The range of μRB stiffness tested in this study spans from 13 to 57 kPa. We chose the lower limit as it was the softest gelatin μRB that can be fabricated while maintaining μRB morphology (Figure S1). A further decrease in glutaraldehyde, the cross-linker for gelatin, led to insufficient intra-cross-linking, causing gelatin μRBs to lose their shape and form a nanoporous hydrogel network after inter-cross-linking (Figure S1). We have chosen 57 kPa as the upper limit of μRB stiffness, as further increases in μRB stiffness result in poor inter-crosslinking due to reduced surface contact among stiffer μRBs, therefore leading to poor scaffold formation (Figure S1). Our chosen range of μRB stiffness (13 to 57 kPa) overlaps with the middle to high range of substrate stiffness assessed in previous studies which examined the effects of varying substrate stiffness on MSC osteogenesis. These previous studies using conventional hydrogels showed minimal osteogenesis using very soft hydrogels (from 0.1 to 5 kPa),^24,35,36 which is below the range of the softest μRB that can be fabricated.
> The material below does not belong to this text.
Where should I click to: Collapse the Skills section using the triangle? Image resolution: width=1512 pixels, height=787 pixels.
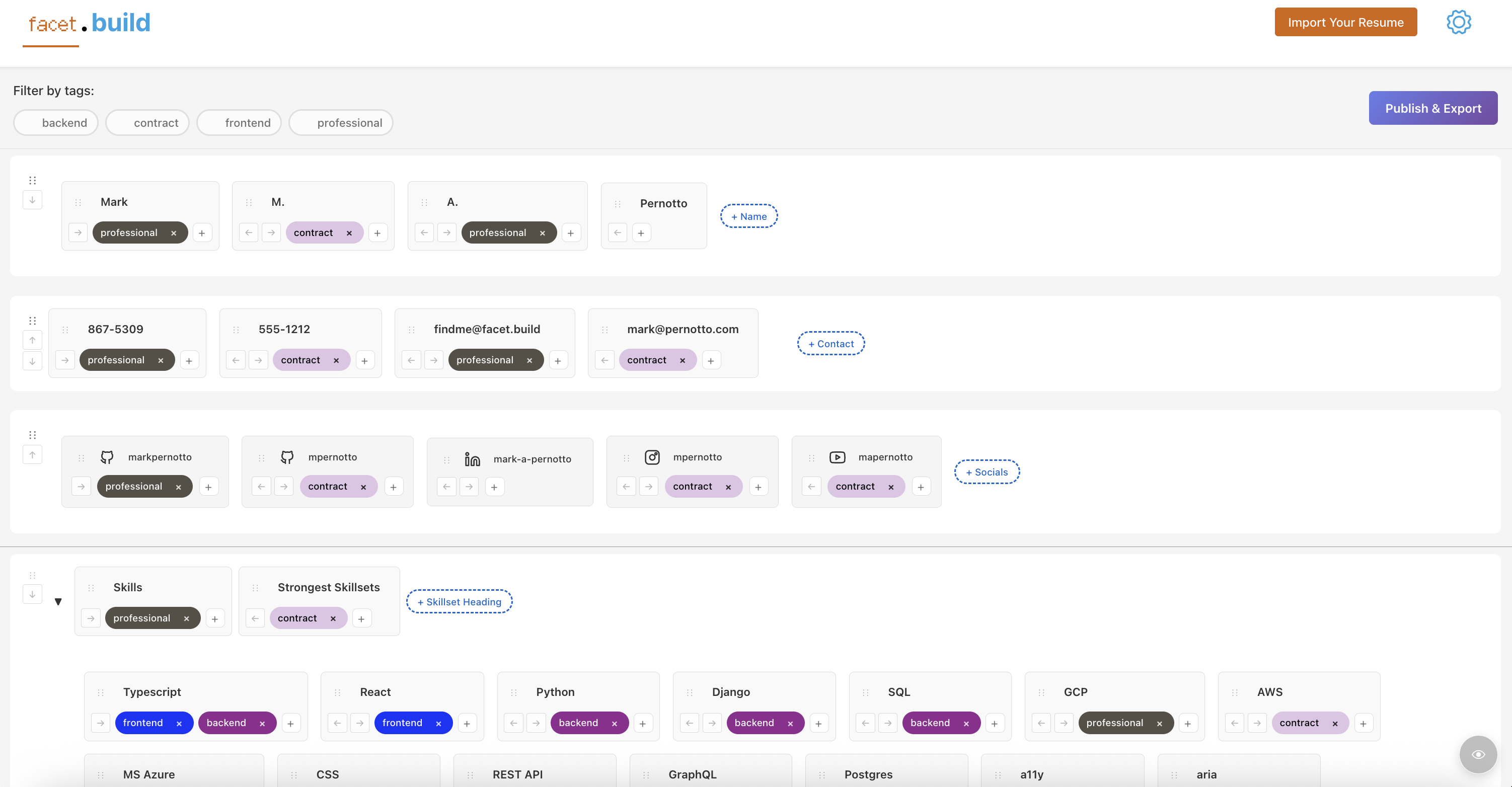tap(59, 601)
This may also explain why even the softest gelatin μRB formulation (13 kPa) is able to support robust osteogenesis.

Although all μRB stiffnesses supported upregulation of bone markers and robust collagen deposition, maturation of MSC into osteoblasts and mineral deposition remained slow (Figures 6 and 7). This limitation was overcome by incorporating HA nanoparticle coatings onto μRBs of intermediate stiffness, which further accelerated the maturation and mineralization by MSCs (Figure 7). The intermediate stiffness was chosen because this formulation was easiest to handle and cross-linked the most robustly. HA has been widely used to coat orthopedic implants to enhance osteointegration, and incorporation of HA into tissue engineering scaffolds has been shown to enhance osteogenic differentiation.^37–40 Consistent with previous reports, here we found HA-coating can enhance the osteoinductivity of gelatin-based μRB scaffolds and could further accelerate maturation of MSCs toward bone lineage.

5. CONCLUSION

In summary, here we demonstrate the gelatin-based, macroporous μRB scaffold as a novel 3D stem cell niche for supporting MSC-based bone regeneration in vitro. Importantly, gelatin μRBs across a broad range of stiffness can support robust MSC spreading and comparable levels of bone matrix deposition. Although soft gelatin μRBs (13 kPa) degraded prematurely, both intermediate and stiff μRBs supported MSC-based bone formation with a rapid increase in compressive moduli. Coating gelatin μRBs with HA further accelerated the maturation of MSCs toward bone lineage and mineralization. Future work will evaluate the potential of gelatin μRB-based scaffolds coated with HA in supporting MSC-based bone regeneration in vivo using disease-relevant bone defect models. Although this study focused on MSCs as a model cell type, we envision gelatin μRBs serving as macroporous scaffolds to enhance and accelerate osteogenesis and mineralized bone formation for a broad range of multipotent or pluripotent stem cell types.